Devon Leigh, Oscar de la Renta bilezikleri, Kenneth Jay Lane küpeleri ve Nest tasarımı kolye sizin için seçtiklerim arasında…




Antika: Bu akımda ise su yeşili, şeker pembesi gibi soft renk tonları ön plana çıkarken, eski dönemlere ait çiçekli işlemeler, efsanevi detaylar, kadınsı formlara bürünerek karşımıza çıkmaya başlıyor. Eski uygarlıklara ait detaylarında bulunduğu koleksiyonlardaki antik hava modernize edilerek günümüze uyarlanıyor. Telkariyi anımsatan detaylarla karşılaşacağız. Yine dantellerin etkilerini aksesuarlarımızda hissedeceğiz…

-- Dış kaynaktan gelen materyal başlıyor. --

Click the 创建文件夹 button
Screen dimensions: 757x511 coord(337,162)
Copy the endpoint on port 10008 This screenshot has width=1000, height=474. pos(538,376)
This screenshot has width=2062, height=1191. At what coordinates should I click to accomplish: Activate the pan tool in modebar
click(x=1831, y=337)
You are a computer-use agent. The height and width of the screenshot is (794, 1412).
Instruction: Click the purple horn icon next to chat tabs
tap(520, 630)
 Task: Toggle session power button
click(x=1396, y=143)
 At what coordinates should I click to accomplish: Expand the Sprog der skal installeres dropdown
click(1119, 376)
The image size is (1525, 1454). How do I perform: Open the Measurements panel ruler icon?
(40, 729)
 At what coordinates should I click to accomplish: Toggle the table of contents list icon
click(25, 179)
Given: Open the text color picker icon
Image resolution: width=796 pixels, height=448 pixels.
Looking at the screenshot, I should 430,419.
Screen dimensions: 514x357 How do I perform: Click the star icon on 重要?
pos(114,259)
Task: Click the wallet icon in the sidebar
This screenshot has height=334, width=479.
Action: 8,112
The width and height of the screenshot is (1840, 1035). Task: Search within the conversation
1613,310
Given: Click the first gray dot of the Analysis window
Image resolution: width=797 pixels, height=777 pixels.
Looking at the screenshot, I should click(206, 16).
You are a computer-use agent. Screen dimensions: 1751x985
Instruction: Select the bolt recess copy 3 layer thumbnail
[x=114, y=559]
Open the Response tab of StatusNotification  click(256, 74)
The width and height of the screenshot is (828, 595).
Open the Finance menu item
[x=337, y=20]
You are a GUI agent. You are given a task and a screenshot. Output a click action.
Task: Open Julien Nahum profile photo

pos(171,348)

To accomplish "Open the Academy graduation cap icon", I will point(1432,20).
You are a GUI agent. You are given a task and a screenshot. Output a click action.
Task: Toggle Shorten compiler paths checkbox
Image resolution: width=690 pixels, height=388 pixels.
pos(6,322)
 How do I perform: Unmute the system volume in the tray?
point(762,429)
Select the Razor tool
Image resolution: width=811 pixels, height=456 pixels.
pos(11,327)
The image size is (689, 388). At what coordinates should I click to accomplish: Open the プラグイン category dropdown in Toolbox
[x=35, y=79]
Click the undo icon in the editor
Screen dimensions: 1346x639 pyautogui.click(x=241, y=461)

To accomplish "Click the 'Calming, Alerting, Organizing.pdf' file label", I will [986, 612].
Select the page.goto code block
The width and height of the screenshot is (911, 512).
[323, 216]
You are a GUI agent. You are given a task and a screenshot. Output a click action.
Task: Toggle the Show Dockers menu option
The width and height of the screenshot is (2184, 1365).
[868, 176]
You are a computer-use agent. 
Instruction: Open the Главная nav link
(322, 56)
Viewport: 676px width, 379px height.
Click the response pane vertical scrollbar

Vera Wang kolyesi, Oscar De La Renta küpeleri ve Alexis Bittar bileziği bize bu akımı yansıtan tasarımlar arasında…




Hayal : Bu akım ise son derece modern bir bakış açısıyla ele alınıyor. Uzay çağını anımsatan koleksiyonlar, hareketli formlar, minimalist yaklaşımlarla tasarlanmış ürünler göreceğiz. Işıl ışıl parıldayan büyük yüzeyler haricinde mekanik dokularla aksesuarlarımızı süslüyor olacak.
George Jensen “Mobius” ve Versace “Ghea” koleksiyonlarından örnekler bence bu akımı en güzel yansıtan tasarımlar arasında…


Robert Lee Morris ve Stephen Dweck bilezikleri…

25 Mart 2010 Perşembe

Her Yerde Baykuş Var!

Baykuş figürü, geçtiğimiz yıl ufak ufak göze çarpmaya başlayan detaylar arasındaydı. Bu yıl artık kafamızı nereye çevirsek bir baykuş detayı yakalar hale geldik.
Mimar Sinan Üniversitesi mezunlarının efsanevi baykuş koleksiyonlarını bilmeyen yoktur :) Koleksiyonuyla ünlü hocaları bile vardır… Bu tiryakiler, dünyanın dört bir yanından baykuş figürlü objeleri toplarlar. Ben de tipik bir Mimar Sinan mezunu olarak bu koleksiyoncular kervanına katılmıştım, zamanında... O gün bugündür baykuş figürü dikkatimi çeken detaylar arasındadır. Belki de bu yüzden bu yıl aksesuar detaylarındaki baykuş kullanımının artışını çok net bir şekilde fark edebiliyorum!
Yunan kültüründe aklı ve bilgeliği temsil eden baykuş, Anadolu’da uğursuzluğu simgeler. Uğursuzluğu sembolize ettiğini unutturacak kadar sevimli stilizasyonlarıyla dikkatimizi çeken bu formla yapılmış bazı tasarımları paylaşmak istiyorum sizlerle, buyrun bakalım…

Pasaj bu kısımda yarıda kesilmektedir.